### Übungstext ###
Der Mensch (vermutlich vornehmlich der Städter) holt sich gerne die Natur ins Haus, um es sich schön zu machen. Hier eine monströse Monstera im Mietshausflur, dort der Burgerladen voller Birkenstämme. Und auf der Toilette schaltet sich per Bewegungsmelder die Zwitscherbox an, um für Entspannung zu sorgen auf dem nun gar nicht mehr so stillen Örtchen. „Das beruhigende Zwitschern der Amsel verbreitet die einzigartige Magie eines erwachenden Sommermorgens“, verkündet der Hersteller einer solchen Geräusch-Schachtel. Im Vergleich zum Toilettengang in der echten Natur entfällt hierbei auch die einzigartige Magie eines herannahenden Spaziergängers.
Die Amsel ist ein besonders beliebter Tongeber für solche Apparaturen, am besten aufgenommen „auf einer idyllischen Schwarzwald-Lichtung“. Denn: „Der Ort der Aufnahme ist für hochwertige Natursounds sehr wichtig“, weiß besagter Hersteller.
Wie wahr. Die Amseln im Kieler Schrevenpark, diese Stadtkinder, klingen neuestens nämlich so gar nicht wie ihre Artgenossen von der idyllischen Schwarzwald-Lichtung. Wie mehrere Anwohner der Ornithologischen Arbeitsgemeinschaft Schleswig-Holstein meldeten und der NDR nun öffentlich machte, imitieren die Vögel in Kiel das Alarmsignal von E-Scootern, die unerlaubt bewegt werden. Das sagt nicht nur etwas über die Häufigkeit regelwidrigen Verhaltens der Kieler Scooternutzer aus, sondern auch etwas über die örtlichen Amseln. Diese wählten nicht etwa den Sound der namentlich näherliegenden E-Roller-Anbieter Tier oder Pferd aus, sondern originellerweise den des Konkurrenten Bolt.
### Bereitgestellte Daten ###
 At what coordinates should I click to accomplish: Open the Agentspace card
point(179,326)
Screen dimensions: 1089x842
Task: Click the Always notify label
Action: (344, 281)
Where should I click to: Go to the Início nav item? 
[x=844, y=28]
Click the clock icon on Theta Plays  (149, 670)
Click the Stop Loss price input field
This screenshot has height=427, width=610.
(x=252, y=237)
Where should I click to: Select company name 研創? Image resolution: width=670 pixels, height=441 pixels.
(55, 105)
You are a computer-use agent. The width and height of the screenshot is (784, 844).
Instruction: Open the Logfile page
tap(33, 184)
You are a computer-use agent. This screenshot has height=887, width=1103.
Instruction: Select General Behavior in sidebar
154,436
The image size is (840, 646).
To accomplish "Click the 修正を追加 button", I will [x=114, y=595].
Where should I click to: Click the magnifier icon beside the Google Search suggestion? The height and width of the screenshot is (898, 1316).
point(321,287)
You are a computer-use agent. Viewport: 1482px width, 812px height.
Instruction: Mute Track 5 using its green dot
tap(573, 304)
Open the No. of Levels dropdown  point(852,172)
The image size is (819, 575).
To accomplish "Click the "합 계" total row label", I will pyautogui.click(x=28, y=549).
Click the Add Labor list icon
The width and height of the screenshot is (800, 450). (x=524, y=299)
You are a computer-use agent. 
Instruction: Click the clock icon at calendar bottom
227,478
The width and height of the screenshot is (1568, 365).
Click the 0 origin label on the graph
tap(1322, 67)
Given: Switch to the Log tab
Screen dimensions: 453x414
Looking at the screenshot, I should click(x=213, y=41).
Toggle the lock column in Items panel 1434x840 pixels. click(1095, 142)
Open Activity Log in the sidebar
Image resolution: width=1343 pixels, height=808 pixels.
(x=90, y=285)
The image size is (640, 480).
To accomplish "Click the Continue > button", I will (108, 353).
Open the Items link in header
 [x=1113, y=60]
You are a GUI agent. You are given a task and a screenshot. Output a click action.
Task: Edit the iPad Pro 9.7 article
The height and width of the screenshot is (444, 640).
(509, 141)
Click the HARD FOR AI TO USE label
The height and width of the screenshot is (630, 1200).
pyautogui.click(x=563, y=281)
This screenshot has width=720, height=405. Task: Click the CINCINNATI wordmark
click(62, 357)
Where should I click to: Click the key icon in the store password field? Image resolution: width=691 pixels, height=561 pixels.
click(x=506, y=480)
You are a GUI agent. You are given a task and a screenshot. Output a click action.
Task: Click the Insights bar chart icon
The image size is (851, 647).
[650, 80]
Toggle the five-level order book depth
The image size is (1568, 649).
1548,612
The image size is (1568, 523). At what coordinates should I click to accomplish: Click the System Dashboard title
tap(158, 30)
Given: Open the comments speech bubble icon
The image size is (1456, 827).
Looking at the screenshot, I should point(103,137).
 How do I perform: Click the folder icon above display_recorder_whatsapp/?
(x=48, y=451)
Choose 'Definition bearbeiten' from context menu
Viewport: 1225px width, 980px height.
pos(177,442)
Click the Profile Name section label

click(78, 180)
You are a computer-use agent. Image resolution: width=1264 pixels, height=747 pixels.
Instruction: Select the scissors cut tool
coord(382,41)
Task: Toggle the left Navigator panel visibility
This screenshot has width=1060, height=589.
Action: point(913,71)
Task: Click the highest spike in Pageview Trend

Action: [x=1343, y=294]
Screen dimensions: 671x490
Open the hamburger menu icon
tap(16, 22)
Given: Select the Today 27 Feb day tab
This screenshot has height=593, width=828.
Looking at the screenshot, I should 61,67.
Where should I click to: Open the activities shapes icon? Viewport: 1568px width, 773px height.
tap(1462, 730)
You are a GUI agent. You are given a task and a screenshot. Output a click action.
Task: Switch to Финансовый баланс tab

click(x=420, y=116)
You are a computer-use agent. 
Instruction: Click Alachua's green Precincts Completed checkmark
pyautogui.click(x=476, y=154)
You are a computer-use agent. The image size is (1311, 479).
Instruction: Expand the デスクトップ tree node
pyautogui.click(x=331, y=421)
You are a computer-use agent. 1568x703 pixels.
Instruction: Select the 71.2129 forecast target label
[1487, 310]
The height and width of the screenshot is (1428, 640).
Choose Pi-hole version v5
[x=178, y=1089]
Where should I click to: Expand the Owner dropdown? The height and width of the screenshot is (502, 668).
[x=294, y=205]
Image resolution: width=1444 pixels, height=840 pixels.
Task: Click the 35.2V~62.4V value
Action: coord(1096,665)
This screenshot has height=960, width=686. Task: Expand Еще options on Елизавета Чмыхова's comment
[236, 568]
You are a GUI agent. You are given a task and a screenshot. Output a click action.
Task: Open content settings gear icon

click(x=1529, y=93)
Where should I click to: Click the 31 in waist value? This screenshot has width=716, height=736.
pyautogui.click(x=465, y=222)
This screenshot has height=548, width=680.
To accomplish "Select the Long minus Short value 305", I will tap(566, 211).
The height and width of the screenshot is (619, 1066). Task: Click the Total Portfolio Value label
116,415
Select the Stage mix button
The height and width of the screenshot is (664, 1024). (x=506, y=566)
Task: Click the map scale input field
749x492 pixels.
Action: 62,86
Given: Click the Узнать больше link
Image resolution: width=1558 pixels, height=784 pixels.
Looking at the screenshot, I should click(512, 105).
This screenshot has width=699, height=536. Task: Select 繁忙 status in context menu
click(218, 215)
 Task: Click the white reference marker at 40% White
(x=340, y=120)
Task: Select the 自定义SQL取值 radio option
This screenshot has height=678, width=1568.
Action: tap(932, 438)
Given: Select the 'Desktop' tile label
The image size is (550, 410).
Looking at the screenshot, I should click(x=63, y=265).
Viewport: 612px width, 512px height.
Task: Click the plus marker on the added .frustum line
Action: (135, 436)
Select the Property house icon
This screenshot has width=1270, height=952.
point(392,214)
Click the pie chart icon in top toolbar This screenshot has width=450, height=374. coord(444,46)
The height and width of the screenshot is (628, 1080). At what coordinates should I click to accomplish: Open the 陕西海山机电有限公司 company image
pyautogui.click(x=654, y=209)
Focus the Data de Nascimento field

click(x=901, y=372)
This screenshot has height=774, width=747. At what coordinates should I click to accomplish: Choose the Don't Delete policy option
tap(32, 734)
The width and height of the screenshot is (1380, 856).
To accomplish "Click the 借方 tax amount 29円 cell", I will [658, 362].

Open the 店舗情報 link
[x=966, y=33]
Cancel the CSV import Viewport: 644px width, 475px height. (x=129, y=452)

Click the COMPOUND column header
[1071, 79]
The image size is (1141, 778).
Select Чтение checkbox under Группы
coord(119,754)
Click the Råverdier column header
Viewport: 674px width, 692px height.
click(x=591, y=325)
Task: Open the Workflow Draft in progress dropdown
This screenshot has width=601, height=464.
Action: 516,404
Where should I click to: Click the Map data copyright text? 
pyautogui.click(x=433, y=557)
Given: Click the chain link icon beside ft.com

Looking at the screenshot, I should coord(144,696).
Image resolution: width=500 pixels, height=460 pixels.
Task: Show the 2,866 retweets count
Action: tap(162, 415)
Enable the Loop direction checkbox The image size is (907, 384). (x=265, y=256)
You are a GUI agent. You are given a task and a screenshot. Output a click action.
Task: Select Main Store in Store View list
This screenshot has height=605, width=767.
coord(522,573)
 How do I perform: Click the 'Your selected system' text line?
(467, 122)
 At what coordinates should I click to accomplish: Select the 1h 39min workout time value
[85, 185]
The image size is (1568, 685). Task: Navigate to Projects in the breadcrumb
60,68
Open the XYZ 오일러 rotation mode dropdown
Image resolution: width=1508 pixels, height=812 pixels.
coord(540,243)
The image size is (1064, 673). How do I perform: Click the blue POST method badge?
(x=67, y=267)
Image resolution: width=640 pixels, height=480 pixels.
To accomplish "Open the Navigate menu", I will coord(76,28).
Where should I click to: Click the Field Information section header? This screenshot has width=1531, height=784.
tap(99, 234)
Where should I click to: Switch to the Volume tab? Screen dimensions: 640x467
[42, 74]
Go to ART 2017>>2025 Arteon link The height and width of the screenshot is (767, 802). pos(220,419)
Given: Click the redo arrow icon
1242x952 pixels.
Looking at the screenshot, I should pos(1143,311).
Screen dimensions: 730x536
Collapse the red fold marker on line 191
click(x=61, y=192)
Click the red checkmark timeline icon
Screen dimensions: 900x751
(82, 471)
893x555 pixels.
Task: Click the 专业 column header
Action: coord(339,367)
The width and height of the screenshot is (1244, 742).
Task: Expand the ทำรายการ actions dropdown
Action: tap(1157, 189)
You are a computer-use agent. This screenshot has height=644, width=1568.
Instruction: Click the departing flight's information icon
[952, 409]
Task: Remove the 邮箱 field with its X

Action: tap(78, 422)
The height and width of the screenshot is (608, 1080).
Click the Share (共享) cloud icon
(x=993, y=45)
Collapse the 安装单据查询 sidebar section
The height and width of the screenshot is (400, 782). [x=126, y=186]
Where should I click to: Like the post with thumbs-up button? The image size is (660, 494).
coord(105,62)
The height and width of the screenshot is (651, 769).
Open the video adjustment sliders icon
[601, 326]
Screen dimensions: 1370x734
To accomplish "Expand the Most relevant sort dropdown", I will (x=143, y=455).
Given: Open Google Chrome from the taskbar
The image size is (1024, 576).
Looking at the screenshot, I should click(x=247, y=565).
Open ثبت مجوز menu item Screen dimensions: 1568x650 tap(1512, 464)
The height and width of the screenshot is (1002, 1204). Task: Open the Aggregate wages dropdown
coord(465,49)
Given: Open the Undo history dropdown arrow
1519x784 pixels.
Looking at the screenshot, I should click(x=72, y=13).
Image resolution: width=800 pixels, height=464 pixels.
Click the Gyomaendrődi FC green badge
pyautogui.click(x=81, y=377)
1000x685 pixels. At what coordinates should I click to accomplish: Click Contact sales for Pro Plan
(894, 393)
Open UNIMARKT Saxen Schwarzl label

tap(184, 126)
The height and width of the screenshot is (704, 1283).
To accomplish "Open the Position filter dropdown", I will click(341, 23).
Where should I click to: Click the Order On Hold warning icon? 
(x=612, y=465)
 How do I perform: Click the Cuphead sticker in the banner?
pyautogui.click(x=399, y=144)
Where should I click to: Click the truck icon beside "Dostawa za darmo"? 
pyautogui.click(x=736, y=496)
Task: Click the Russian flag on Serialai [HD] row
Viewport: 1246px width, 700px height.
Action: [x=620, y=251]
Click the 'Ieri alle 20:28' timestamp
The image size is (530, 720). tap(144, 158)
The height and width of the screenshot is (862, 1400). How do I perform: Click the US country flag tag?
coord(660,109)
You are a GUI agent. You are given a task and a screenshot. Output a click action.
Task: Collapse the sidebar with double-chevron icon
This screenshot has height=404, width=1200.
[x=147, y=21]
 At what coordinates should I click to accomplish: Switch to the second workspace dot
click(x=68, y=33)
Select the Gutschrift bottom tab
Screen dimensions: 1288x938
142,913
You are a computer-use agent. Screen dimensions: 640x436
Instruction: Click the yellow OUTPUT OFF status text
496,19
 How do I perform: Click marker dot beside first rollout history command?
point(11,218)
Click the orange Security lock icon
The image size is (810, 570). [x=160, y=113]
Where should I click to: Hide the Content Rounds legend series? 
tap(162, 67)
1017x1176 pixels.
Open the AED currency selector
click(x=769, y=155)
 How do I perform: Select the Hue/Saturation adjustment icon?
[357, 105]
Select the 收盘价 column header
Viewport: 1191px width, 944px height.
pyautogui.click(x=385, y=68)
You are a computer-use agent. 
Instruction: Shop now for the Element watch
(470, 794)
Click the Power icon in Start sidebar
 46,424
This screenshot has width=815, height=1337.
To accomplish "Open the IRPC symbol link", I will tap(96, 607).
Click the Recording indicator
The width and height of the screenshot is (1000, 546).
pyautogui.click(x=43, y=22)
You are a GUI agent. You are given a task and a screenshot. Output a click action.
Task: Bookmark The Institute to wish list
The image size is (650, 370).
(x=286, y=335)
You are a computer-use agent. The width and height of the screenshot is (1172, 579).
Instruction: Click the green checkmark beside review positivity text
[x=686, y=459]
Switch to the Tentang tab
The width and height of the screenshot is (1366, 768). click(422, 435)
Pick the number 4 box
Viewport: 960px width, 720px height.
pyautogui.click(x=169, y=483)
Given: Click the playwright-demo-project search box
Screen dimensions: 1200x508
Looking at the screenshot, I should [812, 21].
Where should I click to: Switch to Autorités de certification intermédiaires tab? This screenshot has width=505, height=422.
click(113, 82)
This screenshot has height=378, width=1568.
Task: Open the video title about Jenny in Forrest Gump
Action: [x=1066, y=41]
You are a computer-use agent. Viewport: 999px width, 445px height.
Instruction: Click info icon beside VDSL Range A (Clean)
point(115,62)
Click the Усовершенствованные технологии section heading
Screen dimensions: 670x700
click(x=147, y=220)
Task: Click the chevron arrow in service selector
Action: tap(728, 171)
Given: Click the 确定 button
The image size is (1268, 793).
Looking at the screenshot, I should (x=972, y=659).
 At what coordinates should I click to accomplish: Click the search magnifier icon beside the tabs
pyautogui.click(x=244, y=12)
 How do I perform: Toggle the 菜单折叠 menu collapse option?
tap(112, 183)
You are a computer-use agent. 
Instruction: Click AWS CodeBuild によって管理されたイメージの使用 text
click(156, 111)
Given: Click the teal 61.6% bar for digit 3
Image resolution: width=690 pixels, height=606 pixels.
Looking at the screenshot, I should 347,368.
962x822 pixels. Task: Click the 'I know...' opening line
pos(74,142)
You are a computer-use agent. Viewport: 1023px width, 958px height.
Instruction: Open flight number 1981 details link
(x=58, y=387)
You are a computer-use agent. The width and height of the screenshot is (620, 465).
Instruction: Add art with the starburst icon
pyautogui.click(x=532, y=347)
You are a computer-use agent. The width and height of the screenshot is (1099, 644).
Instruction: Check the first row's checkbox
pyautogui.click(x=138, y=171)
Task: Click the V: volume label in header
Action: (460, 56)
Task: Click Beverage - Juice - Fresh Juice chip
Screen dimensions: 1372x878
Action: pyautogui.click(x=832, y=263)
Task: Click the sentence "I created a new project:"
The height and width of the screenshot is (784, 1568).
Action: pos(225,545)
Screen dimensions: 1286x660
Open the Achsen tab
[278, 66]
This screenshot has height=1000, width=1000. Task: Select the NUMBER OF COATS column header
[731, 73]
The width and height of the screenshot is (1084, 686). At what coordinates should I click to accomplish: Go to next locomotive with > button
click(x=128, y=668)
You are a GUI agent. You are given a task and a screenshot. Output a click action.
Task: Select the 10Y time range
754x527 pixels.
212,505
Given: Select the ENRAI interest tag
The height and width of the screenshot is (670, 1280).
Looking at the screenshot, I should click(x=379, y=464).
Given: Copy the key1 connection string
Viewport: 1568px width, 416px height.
###
Nennen Sie alle E-Roller-Anbieter, die im Übungstext namentlich erwähnt werden.

Antwortbereich -> Tier, Pferd, Bolt